Opening the party was Gretchen Snakes, whose incessant strumming manipulated by a variety of delay and overdrive pedals single-handedly filled the room with his lone guitar’s non-descript blend of drone, psych, and noise. Those with a short attention tended to come and go throughout his set while the more determined onlookers slowly nodded along to the din’s minute developments. Anticipating the shift in energy that would come next, the bodies once again began to file in as Gretchen Snakes’ final chord had finally drifted off.
N.213’s Group Vision, home to the haunted and nothing short of fabulous voguing only tireless Vancouver mainstay Nic Hughes (Shearing Pinx, Isolated Now Waves) can pull off, did away with the homely vibe and turned the shoebox of a record store into a sardine-packed aural assault. Playing heroically through technical difficulties that sent the little store’s lights flickering more than once, frank and agonizing stories were told through post-punk arrangements soaked in reverb and distortion as Hughes’ inimitable stage presence occasionally sent tambourines shaking through the air that were bookended with Stardust-meets-Crash diva posturing. With the Group Vision fully clad in drag—sequins, nail polish, face paint, and all—and slices of pizza and PBR cans floating around through the headbanging masses, N.213 managed to merge the best elements of a house party with a stadium worthy performance for just over 30 minutes.

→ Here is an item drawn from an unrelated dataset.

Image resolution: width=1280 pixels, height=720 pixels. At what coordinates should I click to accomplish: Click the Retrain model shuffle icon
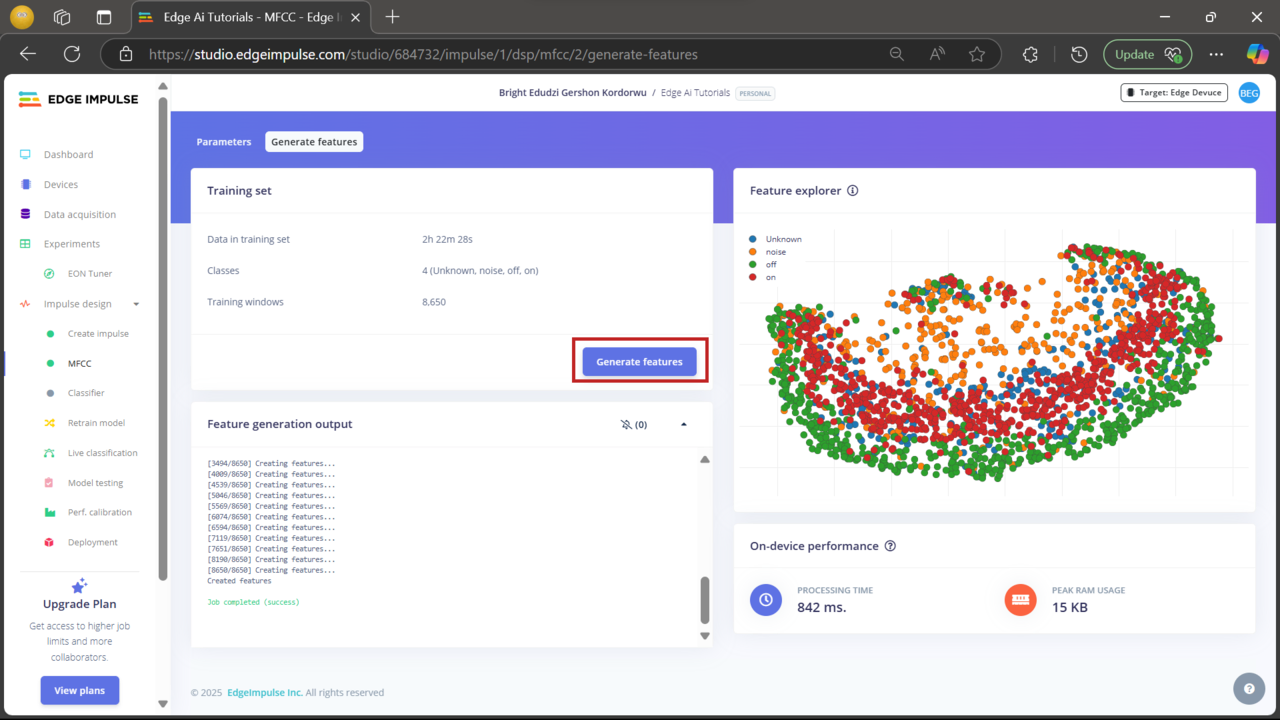(x=50, y=423)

The pepped-up quartet had created a stiflingly hot air but the bodies once again poured into the record shop to try and catch a glimpse of local funnyman, Jordan Minkoff a.k.a. Wetface. Jeering the crowd with his naive and goofy antics, he relished in giving a set hinged on more anecdotes than songs. Eliciting a room full of laughter from stories about nearly getting hit while crossing the street or complaining about what a pain dragging an organ around to each show is is no small feat for any entertainer, even if it has your moniker painted across the top in all its ragged glory. Not to say Wetface didn’t move between love songs and slow jams while thanking ‘the almighty Gosh’ in the meantime, it’s just that making mundane missives amusing is this man’s signature and this night was no exception.